Already here in just the 6th chapter [of Mark], however, Jesus, stepping onto the stage fully grown, has been baptized, called his disciples, been proclaiming the good news and teaching with authority, exorcising unclean spirits, healing the sick and the lame, stated his lordship over the Sabbath, redefined his family, calmed the sea and the wind, raised a child from the dead and spent deliberate time teaching his disciples separately.
He has been, in short, amazing. Now he chooses to return to his hometown, to the people he grew up with and, suddenly, he is five years old again, or at least just a carpenter. They know who he is, defining him by his relationship to his biological mother, brothers and sisters. They know what he can and cannot do. The extent of their unbelief amazes Jesus. It undoes, to an extent, what he is able to do amongst them.

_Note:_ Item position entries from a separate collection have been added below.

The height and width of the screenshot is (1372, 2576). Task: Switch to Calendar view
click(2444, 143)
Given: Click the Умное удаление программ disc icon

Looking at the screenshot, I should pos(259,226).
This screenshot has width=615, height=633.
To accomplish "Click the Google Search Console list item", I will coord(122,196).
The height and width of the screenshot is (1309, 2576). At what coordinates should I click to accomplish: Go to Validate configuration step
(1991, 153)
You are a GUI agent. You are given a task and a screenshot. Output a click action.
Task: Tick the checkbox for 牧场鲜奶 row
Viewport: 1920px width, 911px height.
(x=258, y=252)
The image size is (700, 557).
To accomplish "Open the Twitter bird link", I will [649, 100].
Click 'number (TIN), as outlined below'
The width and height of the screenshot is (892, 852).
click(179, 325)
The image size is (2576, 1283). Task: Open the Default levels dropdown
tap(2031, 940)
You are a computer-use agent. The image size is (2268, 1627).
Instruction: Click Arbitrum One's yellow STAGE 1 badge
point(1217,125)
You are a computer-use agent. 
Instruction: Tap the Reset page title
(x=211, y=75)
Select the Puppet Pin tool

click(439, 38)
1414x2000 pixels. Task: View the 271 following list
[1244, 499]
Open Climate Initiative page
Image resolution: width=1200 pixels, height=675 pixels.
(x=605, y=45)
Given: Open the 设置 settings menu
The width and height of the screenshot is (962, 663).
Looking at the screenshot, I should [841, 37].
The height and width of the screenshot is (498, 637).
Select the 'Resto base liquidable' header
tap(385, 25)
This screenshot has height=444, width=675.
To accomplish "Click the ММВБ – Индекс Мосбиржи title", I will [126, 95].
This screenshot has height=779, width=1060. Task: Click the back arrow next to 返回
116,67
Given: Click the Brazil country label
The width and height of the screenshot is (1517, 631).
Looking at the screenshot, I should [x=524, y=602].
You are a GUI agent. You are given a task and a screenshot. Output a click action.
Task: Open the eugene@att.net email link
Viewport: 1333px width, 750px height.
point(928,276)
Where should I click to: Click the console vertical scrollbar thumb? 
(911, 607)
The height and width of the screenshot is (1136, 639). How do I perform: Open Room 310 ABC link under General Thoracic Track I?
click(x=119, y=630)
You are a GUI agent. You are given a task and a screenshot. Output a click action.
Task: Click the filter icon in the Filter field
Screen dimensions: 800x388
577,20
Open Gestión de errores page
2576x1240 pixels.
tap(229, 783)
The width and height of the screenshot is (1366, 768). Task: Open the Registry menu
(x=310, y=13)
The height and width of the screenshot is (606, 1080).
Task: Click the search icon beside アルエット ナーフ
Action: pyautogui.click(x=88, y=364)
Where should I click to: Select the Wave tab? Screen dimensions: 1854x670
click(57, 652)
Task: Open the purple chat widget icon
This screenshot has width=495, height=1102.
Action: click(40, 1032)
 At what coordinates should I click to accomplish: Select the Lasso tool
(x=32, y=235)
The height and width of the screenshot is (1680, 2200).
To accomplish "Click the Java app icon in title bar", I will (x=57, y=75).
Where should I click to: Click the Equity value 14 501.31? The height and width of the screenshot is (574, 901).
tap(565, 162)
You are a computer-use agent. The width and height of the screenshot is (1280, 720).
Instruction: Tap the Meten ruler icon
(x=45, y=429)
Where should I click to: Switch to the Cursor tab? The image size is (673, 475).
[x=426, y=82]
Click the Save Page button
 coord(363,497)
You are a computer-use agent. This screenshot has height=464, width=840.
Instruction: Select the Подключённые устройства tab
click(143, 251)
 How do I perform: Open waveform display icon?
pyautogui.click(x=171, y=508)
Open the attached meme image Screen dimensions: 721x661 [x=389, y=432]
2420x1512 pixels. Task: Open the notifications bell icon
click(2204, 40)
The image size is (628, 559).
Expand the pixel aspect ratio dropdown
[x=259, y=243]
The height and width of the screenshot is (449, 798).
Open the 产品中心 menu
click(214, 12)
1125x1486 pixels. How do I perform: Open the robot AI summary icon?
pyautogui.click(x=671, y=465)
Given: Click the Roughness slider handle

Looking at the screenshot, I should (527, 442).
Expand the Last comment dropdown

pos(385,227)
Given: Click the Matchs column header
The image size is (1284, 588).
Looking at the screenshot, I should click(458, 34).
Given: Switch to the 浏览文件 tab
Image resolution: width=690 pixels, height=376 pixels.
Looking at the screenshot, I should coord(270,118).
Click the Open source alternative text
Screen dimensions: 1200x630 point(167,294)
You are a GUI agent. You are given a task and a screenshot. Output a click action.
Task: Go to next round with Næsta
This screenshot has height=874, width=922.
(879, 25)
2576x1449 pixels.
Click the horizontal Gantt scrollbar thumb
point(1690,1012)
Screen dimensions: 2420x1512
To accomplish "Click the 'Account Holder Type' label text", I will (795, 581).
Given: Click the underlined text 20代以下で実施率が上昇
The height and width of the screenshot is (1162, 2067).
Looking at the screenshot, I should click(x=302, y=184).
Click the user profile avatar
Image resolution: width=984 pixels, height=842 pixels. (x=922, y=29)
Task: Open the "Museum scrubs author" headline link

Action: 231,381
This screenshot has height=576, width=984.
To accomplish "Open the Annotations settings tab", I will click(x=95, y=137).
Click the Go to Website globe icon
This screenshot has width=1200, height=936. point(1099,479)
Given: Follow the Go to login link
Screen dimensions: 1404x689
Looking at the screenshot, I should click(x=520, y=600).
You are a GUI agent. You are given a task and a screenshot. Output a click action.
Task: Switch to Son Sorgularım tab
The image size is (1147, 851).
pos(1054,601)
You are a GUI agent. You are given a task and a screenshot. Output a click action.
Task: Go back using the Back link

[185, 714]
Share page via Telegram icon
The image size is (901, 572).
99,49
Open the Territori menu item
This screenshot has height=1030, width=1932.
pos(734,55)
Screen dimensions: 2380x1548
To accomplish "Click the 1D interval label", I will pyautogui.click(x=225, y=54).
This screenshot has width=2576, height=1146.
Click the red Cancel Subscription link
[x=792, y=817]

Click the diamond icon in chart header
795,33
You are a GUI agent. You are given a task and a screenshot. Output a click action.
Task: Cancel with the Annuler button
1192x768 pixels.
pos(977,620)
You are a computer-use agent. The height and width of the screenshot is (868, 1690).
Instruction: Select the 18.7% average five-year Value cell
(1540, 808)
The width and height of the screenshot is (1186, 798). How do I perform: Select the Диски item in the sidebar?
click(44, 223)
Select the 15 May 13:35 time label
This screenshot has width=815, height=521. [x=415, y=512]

I find in this part of the text a caution that is rather frightening. There is the chance that we can miss out on Jesus. The church – the Body of Christ, his hometown if you will, should take note. How has or is our confident knowing of who Jesus is, our arrogant definitions of what he can and cannot do curbed his power to transform us and others? Are we or have we been offended by Jesus, whose power Paul relays to us in 2 Corinthians is made perfect in weakness (12:9)? Unbelief is not a way I would want us to amaze Jesus.